Gesti estremi che raccontano la disperazione dei marittimi legati al gruppo dell’armatore Onorato, titolare di Moby e Tirrenia, che rischia il fallimento per ottocento milioni di euro di debiti. Un situazione drammatica che potrebbe lasciare senza lavoro quasi seimila persone, la maggior parte di Torre del Greco, Ercolano e Napoli. Uno spettro che toglie il sonno a mogli e mamme e spaventa i dipendenti della compagnia di navigazione che da un momento all’altro potrebbero trovarsi senza occupazione.
“Per adesso è ancora un’ipotesi”, spiega Vincenzo Accardo, presidente dell’associazione Marittimi per il futuro. “Ma se dovesse accadere, dietro il fallimento dell’armatore Vincenzo Onorato ci sono le banche e gli interessi delle lobby. Siamo ancora in tempo: lo Stato deve intervenire e aiutare l’armatore Onorato che è l’unico ad assicurare lavoro al personale italiano. Se chiudono la compagnia, quasi seimila famiglie rischiano di finire sulla strada. Questi disperati non hanno alternative alla fame”.
“Vogliamo risposte serie e concrete, altrimenti non ci muoviamo da qui. Anzi”, urla Gerardo Asprino affacciandosi alla finestra della chiesa “siamo pronti a buttarci di sotto perché senza lavoro non possiamo vivere”.
Giuseppe Aprea, che gli sta accanto, aggiunge: “Abbiamo i figli da sfamare e lo Stato ha il dovere di salvare Vincenzo Onorato, la sua flotta e le nostre famiglie. Chiediamo anche al papa di ascoltarci. Lo vogliamo incontrare per ricevere la sua benedizione e raccontare la nostra disperazione”.
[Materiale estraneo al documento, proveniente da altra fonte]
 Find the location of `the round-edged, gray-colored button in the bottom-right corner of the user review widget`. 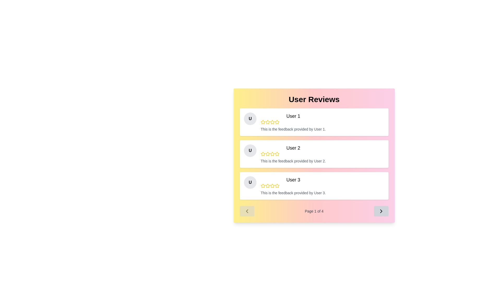

the round-edged, gray-colored button in the bottom-right corner of the user review widget is located at coordinates (381, 211).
Una mano tesa arriva subito dal cardinale Crescenzio Sepe: “Il nostro vescovo aspetta i marittimi in Curia” dice don Mario Pasqua, parroco della Madonna del Carmine, esortando i lavoratori a fermare la protesta. Una disponibilità,quella di Sepe, che per il momento non è bastata a convincere i lavoratori a togliere le catene dai polsi, il cappio dal collo e, soprattutto, a scendere dal campanile.